* [SET PROBLEM] Rewrite all the rows below, replacing "Photo Album" with "Gallery" and keeping everything else the same. Omit the pictures from your answer.

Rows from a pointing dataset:
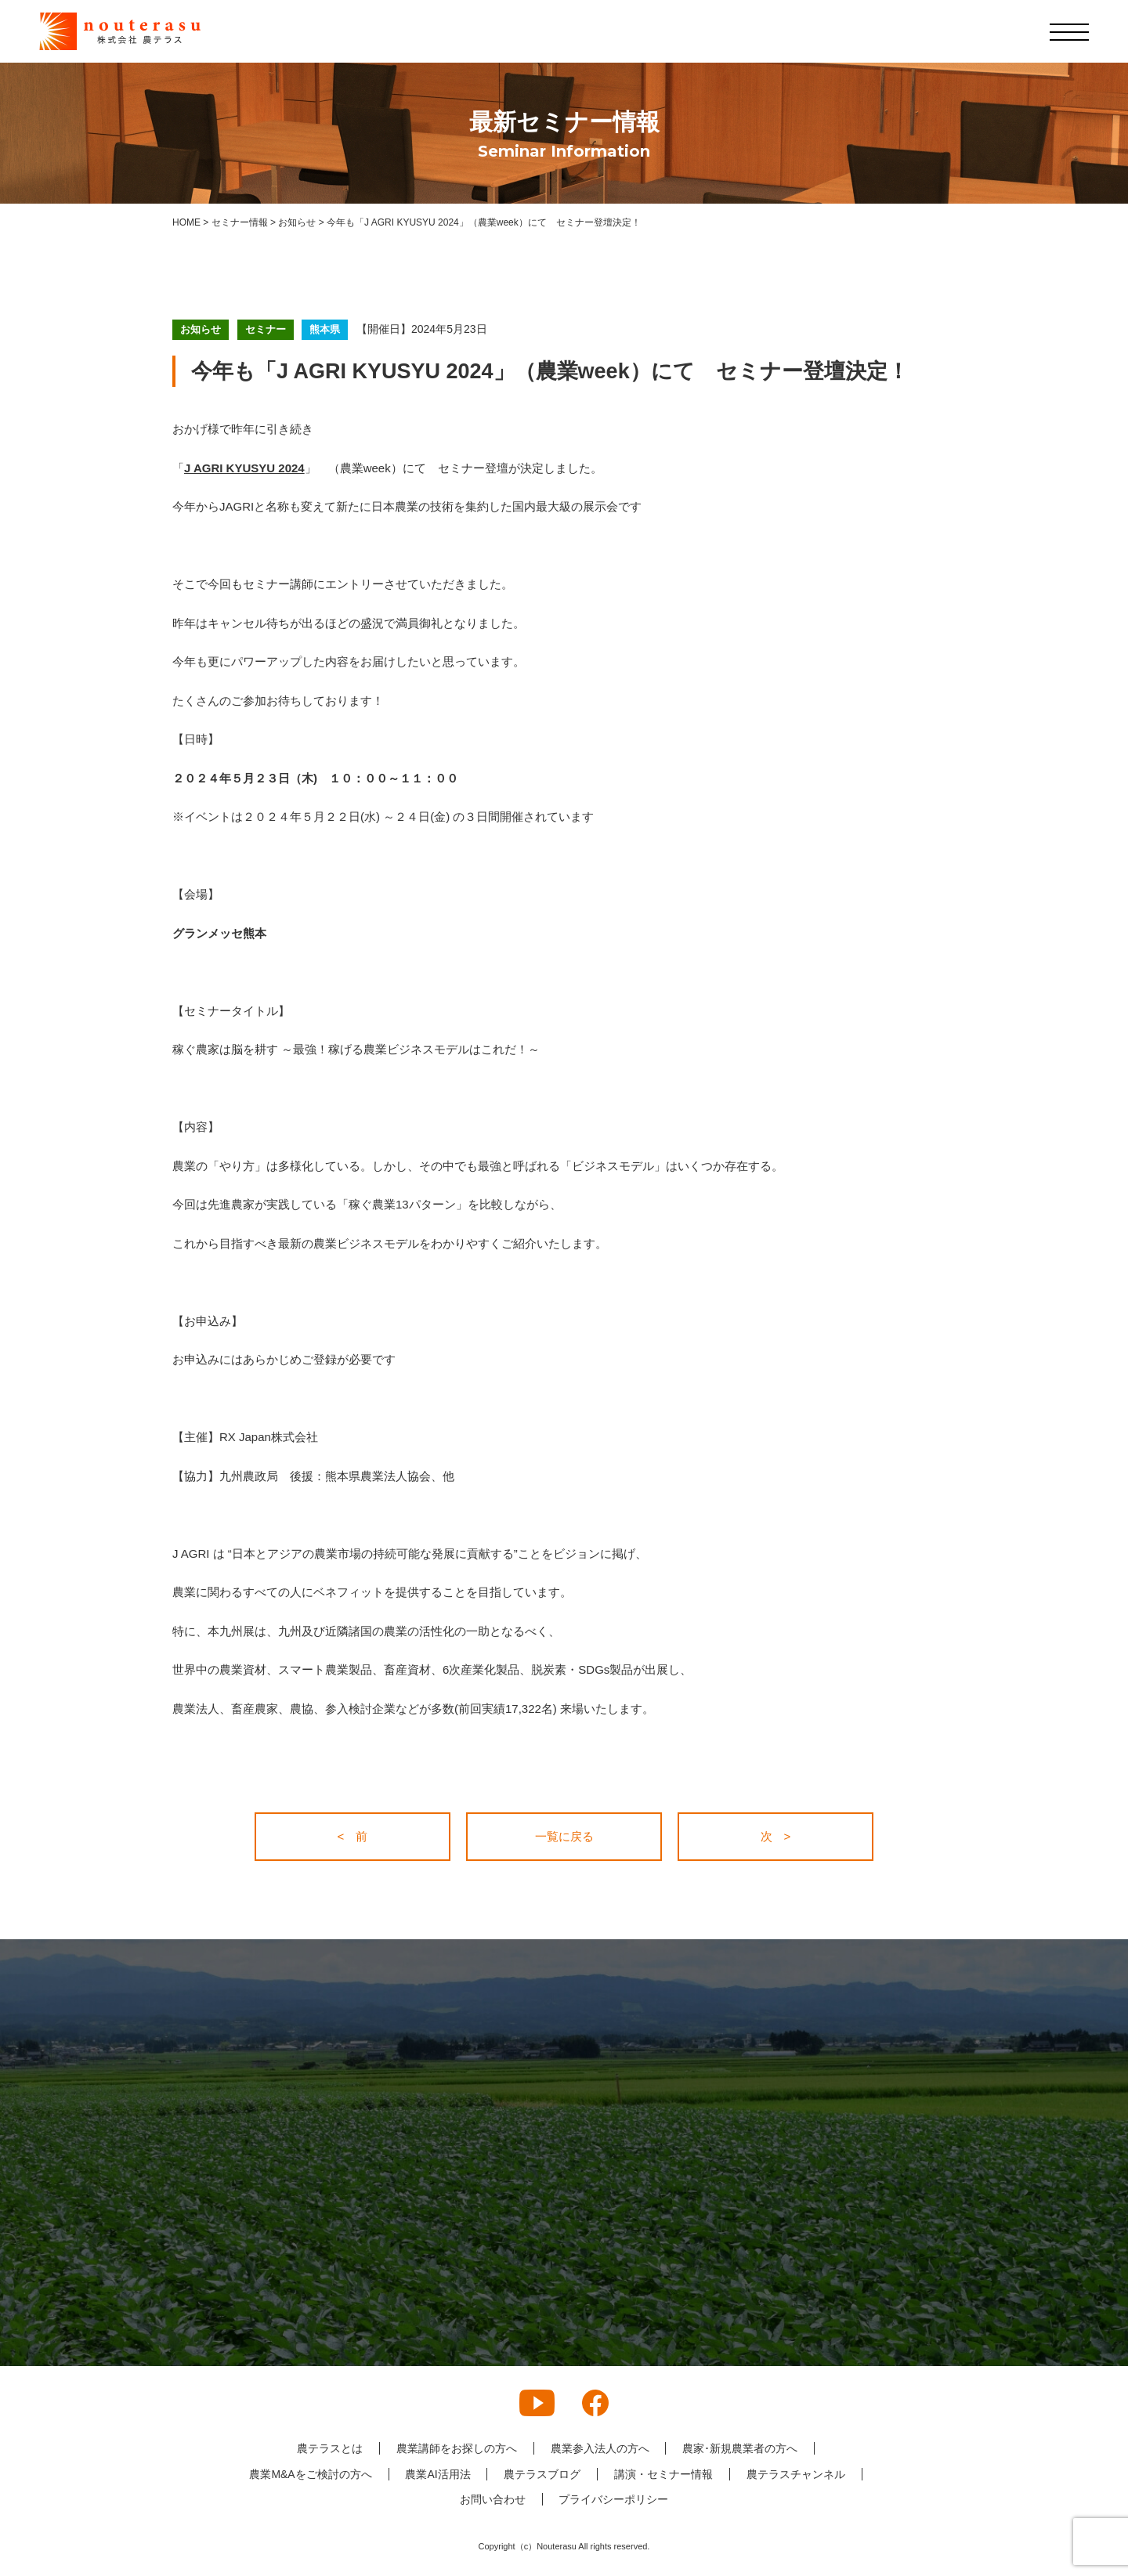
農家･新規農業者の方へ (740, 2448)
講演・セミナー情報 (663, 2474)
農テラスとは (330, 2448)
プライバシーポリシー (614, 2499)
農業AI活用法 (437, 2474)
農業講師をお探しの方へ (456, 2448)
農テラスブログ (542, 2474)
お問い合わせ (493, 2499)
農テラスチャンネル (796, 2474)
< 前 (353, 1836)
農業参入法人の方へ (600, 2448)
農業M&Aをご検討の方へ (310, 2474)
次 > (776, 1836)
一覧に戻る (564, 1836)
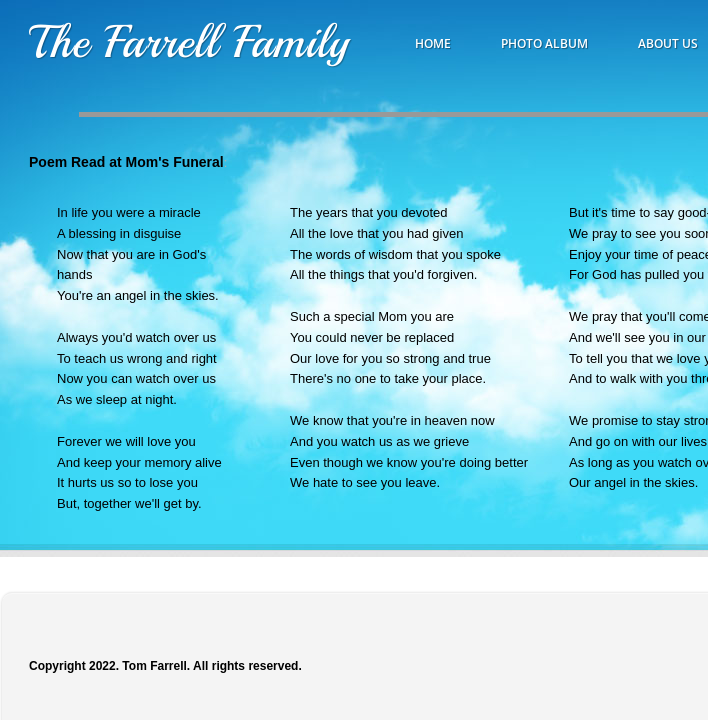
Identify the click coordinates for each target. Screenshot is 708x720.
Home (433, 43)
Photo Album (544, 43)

* [ANSWER TO THIS EXERCISE]
農家･新規農業者の方へ (740, 2448)
講演・セミナー情報 (663, 2474)
農テラスとは (330, 2448)
プライバシーポリシー (614, 2499)
農業AI活用法 (437, 2474)
農業講師をお探しの方へ (456, 2448)
農テラスブログ (542, 2474)
お問い合わせ (493, 2499)
農テラスチャンネル (796, 2474)
< 前 (353, 1836)
農業参入法人の方へ (600, 2448)
農業M&Aをご検討の方へ (310, 2474)
次 > (776, 1836)
一覧に戻る (564, 1836)
Identify the click coordinates for each target. Screenshot is 708x720.
Home (433, 43)
Gallery (544, 43)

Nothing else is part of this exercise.